* TAREFAS PEDIDAS
1: No texto sobre o tonal e o nagual, quais elementos substituíram o mundo do sujeito? Liste todos.
2: Reescreva em forma de lista o parágrafo do texto sobre o tonal e o nagual que começa com "Existe uma fresta entre os dois mundos", mantendo seus fatos principais.

* TEXTO

┄┄┄┄┄┄

A questão é a da construção de um corpo sem órgãos; no meio do caminho, encontra-se o tonal: ele é o organismo, que somos nós mesmos, e desfazer o organismo é o mesmo que entrar na esfera do nagual, equivalente ao corpo sem órgãos de Deleuze/Guattari. O tonal é organizado e organizador, o conjunto de todos os estratos: “o organismo, a significância e a subjetivação”.[6] O tonal é tudo, inclusive Deus, ele é mesmo o juízo de Deus. Um erro, um desvio, uma imprudência na construção do corpo sem órgãos, e o juízo de Deus cairá com mais peso sobre o indivíduo. O tonal é um território, uma ilha Eu, tudo o que se pode sentir, ver, pensar, perceber. Mas o nagual é o resto que não se percebe, que não se sente, enquanto não se entra em micropercepções.
O organismo é substituído pelo corpo sem órgãos e as interpretações são substituídas pelas experimentações, então “os fluxos de intensidades, seus fluidos, suas fibras, seus contínuos e suas conjunções de afectos, o vento, uma segmentação fina, as micropercepções, tudo isso substituiu o mundo do sujeito”.[7]
O tonal é o mundo dos estratos e das formas (estratosfera); o nagual é o lado molecular e das micro-processualidades, plano de organização e plano de consistência, composição e imanência. O que se quer demonstrar é que os estratos não são a única maneira de ver o mundo. Junto ao plano de organização e desenvolvimento que governa o surgimento das formas e dos indivíduos, aparece outro plano de consistência ou de composição, no qual pululam multiplicidades pré-individuais, compostas por materiais que se relacionam segundo seus diferentes tipos de velocidade e por efeitos intensivos.
Estratos, plano de consistência e as multiplicidades de que fala Deleuze são as hecceidades de Duns Scott ou o conatus de Espinosa; em realidade, as “multiplicidades” coexistem, interagem em um mesmo “plano de consistência”, que funciona como uma “máquina abstrata” que, nesse momento, é sinônimo de uma máquina de guerra nômade.
Existe uma fresta entre os dois mundos: o mundo dos diableros e o mundo dos homens vivos. Existe um lugar onde os dois mundos se sobrepõem, uma fresta onde o mundo se dobra e desdobra. “Abre e fecha como uma porta ao vento.”[8] A tarefa é ir lá na fresta, sem o auxílio de qualquer objeto, exercendo apenas a vontade própria.
Quando se encontra um padre perseguindo “as borracheiras” – as noites de bebedeiras indígenas –, ali se encontra um Estado subjugando uma máquina de guerra, subordinando os guerreiros das florestas.[9] É nesse sentido que o Estado se apropria da máquina de guerra, “sob a forma de exércitos nacionais que limitam estritamente os devires do guerreiro”. Os índios sempre pertenceram ao Diabo, diz o Frei D’Abbeville.[10]
A ordem dos padres jesuítas não se contenta em arranjar justificativas científicas para os males das bebidas indígenas; era preciso associá-las às forças demoníacas tão em voga na Europa da Contrarreforma. A política de feitiçaria é extrínseca ao Estado, assim como o devir-animal corre pelas bordas de suas fronteiras. É toda uma política que segue na contramão do Estado. É diferente do jogo sujo de milícias que se organizam dentro do Estado; igualmente, não corresponde às forças criminosas das falanges marginais que, beneficiando-se do Estado, mantêm-se dentro dele.

┄┄┄┄┄┄

* DADOS FORNECIDOS
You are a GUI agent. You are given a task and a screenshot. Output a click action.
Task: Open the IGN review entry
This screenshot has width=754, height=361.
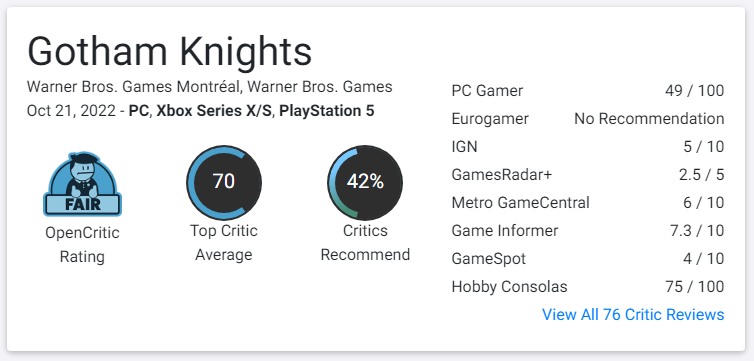tap(588, 147)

┄┄┄┄┄┄

* RESPOSTAS POR TAREFA
1:
- os fluxos de intensidades
- seus fluidos
- suas fibras
- seus contínuos
- suas conjunções de afectos
- o vento
- uma segmentação fina
- as micropercepções

2:
- Há uma fresta entre o mundo dos diableros e o mundo dos homens vivos.
- Nela os dois mundos se sobrepõem, e o mundo se dobra e desdobra.
- A fresta abre e fecha como uma porta ao vento.
- A tarefa é chegar até ela sem a ajuda de nenhum objeto, só pela própria vontade.